You know, he even is the person responsible for me getting into oil painting--I don't know if I wrote about this before. Back in 2004, at Christmas time, I was having one of the very worst years of my life, especially financially. The one highlight was that I had started painting watercolors again after not having done so for two or three years. I can't tell you though, how stressed I was with life in general. It was one of those years that, because it didn't kill me made me stronger.
That Christmas, my son took me out to an art supply store and bought me everything I needed to get started in oil painting. I would not have been able to do that on my one, not at that time, because it required an investment in supplies and tools that I just didn't have money for. I remember that shopping trip like it was yesterday; it meant so much to me that he wanted to take me to the store and help me pick out what I needed. He also wanted to make sure I got everything I needed and didn't leave off anything essential due to budget concerns.
From that time, each year for my birthday as well as Christmas he continued to provide me with shopping money for my art supplies. Because of his generosity and support I was able to stock up on a great supply of brushes and oil paints as well as other supplies and now I have created many, many beautiful oil paintings
that are hanging all over the U.S., with quite a few of them in various locations in New York. [This photo, by the way, is how he "signed" the custom print he sent me for my birthday -- printed on scrumptious watercolor paper, which is so appropriate for me. Very thoughtful and tastefully done.]

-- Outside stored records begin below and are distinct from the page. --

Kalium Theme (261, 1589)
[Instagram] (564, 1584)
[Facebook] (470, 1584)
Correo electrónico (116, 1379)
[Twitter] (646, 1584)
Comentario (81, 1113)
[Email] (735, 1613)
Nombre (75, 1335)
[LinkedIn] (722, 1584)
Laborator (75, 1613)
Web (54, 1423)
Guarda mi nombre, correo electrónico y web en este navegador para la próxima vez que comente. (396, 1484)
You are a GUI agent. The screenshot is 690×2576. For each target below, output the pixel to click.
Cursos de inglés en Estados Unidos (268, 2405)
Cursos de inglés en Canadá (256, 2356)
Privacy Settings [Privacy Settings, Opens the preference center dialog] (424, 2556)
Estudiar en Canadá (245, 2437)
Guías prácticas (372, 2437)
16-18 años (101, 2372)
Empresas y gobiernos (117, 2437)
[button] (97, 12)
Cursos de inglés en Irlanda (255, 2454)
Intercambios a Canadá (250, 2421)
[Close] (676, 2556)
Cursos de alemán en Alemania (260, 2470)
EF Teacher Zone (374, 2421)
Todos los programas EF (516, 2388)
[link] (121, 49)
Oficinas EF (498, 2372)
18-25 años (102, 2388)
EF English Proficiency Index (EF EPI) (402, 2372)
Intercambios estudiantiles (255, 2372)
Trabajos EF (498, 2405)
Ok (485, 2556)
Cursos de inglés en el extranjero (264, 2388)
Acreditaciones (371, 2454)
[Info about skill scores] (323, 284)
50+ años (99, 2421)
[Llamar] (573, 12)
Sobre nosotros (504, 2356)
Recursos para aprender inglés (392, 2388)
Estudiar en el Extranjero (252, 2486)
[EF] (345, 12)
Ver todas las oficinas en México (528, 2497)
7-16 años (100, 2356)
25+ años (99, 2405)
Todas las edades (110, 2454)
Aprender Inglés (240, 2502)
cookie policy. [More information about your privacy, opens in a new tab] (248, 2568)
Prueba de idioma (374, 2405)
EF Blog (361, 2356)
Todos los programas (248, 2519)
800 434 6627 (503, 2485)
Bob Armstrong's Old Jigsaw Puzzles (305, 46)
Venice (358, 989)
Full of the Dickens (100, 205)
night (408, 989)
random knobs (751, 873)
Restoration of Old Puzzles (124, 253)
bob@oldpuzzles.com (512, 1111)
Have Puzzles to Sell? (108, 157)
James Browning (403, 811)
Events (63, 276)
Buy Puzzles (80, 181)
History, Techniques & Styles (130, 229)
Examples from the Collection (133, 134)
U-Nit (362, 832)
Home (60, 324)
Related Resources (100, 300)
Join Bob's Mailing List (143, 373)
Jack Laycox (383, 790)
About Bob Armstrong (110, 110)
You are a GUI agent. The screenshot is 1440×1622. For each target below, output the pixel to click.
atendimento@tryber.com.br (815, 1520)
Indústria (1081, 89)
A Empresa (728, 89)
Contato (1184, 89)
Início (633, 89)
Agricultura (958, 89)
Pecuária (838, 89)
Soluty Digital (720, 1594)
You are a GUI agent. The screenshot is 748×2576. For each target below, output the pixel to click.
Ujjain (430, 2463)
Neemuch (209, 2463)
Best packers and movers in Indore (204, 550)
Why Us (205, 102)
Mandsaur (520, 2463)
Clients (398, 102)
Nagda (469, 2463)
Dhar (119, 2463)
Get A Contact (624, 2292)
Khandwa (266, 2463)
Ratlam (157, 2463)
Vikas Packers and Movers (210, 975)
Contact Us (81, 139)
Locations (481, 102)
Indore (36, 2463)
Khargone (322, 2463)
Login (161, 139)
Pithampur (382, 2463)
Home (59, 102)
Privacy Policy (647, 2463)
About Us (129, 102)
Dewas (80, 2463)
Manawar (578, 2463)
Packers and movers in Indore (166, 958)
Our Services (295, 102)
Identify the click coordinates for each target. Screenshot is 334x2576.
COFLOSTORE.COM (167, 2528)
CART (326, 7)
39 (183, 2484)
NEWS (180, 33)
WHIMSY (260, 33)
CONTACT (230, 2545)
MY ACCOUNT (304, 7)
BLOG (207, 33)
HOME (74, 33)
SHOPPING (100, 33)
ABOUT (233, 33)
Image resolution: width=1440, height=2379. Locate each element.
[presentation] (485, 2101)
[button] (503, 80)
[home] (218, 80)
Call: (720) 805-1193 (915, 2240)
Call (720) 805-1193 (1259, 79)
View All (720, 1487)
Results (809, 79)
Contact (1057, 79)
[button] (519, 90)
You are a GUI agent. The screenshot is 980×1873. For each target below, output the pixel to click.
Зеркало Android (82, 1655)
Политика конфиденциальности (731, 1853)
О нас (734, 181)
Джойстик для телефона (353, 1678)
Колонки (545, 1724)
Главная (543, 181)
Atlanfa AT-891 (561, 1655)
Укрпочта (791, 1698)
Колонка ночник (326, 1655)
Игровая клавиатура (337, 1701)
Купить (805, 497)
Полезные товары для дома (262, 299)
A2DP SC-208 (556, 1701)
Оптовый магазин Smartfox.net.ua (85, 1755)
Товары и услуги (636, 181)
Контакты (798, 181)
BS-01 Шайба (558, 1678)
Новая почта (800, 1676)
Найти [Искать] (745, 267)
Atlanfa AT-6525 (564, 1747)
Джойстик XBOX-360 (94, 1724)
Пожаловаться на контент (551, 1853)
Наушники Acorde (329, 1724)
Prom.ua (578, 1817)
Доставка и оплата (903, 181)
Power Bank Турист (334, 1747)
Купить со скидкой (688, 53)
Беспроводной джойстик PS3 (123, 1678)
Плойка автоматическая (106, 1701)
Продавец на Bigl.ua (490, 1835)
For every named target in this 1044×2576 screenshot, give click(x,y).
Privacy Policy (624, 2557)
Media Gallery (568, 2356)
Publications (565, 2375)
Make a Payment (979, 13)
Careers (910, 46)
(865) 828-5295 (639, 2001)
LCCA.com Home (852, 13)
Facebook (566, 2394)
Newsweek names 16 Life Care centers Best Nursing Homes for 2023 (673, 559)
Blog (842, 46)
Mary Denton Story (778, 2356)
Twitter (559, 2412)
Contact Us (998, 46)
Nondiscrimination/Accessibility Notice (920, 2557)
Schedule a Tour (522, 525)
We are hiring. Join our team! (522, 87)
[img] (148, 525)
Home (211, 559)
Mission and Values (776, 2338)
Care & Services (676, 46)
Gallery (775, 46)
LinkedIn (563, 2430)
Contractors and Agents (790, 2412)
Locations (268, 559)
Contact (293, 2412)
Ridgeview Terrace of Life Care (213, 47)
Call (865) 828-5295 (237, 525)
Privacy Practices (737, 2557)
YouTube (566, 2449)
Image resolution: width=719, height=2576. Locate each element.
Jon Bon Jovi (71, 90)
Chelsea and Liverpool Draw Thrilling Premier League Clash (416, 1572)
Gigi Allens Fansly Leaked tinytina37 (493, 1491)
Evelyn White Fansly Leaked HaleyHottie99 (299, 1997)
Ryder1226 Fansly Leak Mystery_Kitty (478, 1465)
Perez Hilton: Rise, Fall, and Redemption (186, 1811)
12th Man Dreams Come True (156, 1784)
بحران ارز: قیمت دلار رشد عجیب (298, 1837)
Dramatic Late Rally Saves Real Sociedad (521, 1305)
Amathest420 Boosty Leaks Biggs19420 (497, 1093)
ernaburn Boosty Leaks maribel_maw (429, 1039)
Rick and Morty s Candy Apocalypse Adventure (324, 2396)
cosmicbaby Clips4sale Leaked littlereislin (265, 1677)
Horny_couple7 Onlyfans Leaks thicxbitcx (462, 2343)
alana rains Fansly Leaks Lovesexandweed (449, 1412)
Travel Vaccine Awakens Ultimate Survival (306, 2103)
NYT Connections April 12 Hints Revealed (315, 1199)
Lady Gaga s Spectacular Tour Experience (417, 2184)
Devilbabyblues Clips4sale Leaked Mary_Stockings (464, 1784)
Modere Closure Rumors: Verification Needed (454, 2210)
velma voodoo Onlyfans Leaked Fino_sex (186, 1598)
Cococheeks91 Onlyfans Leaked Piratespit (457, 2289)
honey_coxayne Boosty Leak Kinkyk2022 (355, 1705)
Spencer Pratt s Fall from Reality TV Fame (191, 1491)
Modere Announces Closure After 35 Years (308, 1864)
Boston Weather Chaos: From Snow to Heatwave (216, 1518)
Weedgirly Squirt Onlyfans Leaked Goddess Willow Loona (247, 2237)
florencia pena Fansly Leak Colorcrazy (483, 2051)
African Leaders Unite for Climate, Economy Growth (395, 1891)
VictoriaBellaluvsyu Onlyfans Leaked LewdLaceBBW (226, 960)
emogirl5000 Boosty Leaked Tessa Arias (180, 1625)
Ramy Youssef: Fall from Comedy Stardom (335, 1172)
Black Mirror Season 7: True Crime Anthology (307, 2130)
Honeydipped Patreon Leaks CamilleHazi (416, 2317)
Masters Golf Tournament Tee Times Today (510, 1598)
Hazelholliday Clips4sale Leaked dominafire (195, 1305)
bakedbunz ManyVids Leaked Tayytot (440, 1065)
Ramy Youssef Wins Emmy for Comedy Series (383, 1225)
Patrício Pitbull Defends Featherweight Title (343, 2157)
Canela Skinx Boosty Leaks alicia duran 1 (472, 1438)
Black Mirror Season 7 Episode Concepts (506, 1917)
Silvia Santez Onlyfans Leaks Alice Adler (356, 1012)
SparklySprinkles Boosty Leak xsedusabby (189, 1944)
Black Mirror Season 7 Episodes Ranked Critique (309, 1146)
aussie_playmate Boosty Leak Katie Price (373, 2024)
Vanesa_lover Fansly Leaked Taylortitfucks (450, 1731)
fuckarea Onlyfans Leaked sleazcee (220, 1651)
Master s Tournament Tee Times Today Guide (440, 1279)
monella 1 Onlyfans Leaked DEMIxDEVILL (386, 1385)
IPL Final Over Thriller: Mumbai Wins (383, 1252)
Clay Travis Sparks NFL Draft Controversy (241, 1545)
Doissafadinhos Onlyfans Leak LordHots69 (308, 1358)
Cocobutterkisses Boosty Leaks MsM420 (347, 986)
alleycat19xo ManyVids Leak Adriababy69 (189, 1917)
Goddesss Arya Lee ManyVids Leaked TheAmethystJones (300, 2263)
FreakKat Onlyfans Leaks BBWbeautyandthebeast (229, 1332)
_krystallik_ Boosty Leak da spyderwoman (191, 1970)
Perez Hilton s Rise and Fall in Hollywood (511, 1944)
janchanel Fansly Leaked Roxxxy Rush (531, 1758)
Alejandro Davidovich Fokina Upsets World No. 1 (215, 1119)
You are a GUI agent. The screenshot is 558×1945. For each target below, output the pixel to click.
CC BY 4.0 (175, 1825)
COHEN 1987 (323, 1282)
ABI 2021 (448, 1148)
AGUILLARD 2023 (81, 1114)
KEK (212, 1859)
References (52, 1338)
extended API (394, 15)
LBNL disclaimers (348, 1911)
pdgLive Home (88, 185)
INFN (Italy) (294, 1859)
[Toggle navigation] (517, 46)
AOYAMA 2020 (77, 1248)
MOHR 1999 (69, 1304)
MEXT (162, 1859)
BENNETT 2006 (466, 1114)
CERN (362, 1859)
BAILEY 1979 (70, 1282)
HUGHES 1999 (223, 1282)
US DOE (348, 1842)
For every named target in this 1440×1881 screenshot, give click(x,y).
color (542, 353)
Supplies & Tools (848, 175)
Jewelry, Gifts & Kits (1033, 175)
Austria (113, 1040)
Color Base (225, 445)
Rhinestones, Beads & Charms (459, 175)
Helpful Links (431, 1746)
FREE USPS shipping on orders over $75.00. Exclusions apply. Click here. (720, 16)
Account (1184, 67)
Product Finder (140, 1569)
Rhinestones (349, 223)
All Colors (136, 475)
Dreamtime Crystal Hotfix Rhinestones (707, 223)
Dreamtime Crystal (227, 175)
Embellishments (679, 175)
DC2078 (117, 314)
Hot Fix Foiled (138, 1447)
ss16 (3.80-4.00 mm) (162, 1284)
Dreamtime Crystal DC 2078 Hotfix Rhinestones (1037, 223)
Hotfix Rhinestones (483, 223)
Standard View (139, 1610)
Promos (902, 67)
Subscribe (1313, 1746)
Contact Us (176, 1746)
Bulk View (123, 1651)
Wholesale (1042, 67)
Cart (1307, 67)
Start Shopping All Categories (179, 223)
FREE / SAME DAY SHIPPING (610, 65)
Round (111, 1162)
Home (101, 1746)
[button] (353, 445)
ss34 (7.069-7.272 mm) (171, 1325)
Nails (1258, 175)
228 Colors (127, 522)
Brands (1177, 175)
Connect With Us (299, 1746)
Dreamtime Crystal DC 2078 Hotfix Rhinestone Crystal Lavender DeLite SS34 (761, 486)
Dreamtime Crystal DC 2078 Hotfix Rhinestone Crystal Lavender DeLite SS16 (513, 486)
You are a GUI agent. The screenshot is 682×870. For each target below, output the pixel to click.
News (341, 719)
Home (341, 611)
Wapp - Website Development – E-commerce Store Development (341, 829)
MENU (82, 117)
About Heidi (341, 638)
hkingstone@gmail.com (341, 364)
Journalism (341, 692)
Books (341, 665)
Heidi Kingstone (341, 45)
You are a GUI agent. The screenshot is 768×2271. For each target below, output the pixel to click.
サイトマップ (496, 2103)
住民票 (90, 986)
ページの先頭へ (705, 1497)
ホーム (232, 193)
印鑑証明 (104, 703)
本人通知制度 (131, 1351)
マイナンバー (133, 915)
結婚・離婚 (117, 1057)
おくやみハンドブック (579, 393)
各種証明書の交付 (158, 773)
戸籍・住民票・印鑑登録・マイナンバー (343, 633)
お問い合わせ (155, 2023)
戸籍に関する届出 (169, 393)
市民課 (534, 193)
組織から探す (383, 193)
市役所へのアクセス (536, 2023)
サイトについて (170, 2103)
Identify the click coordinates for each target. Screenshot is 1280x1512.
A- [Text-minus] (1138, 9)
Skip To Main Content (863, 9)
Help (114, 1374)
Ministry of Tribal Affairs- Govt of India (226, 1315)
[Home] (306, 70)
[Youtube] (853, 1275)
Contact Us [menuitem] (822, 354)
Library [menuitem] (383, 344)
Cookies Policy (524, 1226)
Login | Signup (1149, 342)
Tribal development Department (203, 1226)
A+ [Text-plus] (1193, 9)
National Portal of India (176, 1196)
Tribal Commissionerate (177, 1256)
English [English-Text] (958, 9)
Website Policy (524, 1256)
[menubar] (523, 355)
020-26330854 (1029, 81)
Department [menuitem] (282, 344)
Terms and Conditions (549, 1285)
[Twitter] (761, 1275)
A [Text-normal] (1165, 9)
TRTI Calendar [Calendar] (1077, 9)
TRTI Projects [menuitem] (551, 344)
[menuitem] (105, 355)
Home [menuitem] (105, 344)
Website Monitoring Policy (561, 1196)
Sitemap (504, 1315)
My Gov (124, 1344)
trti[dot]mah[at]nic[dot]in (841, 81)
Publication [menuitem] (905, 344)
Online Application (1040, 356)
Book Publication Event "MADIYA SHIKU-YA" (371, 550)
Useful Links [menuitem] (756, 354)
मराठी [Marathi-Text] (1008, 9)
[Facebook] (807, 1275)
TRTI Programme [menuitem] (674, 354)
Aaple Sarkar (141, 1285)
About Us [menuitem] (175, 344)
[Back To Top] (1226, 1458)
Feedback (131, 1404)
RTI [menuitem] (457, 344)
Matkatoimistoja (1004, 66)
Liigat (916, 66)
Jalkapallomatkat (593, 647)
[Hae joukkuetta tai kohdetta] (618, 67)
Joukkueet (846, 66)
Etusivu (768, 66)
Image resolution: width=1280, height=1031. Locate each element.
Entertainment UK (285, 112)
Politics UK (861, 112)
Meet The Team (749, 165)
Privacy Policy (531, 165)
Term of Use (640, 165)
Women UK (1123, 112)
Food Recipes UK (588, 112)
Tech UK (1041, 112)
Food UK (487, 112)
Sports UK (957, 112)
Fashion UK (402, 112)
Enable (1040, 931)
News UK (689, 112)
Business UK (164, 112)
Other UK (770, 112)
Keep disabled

So, when you see me week after week mentioning his new business
in my blog and my email newsletters please know these things about him. He needs my help now, because his business is young and is his sole means of support. He is passionate about his art, diligent about his business practices and outstanding customer service and for all of these reasons and more he deserves whatever support I can give him.
I suppose that about wraps things up for today. Now I have to switch gears and get some press releases sent out for a client of mine, so I must be off.